TASK ITEM => Give a count of the lines below that have the string "Select" in them, with no other words.

++++ LISTED ENTRIES

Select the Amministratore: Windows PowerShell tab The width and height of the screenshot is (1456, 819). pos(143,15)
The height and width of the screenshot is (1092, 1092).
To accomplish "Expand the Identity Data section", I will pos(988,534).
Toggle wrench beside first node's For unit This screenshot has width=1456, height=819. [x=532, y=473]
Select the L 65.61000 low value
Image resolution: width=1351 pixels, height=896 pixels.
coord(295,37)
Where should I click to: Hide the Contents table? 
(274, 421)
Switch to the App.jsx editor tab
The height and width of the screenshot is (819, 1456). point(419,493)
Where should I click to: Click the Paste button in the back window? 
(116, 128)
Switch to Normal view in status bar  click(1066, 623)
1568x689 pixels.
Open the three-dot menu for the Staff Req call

++++++++

SOLUTION => 2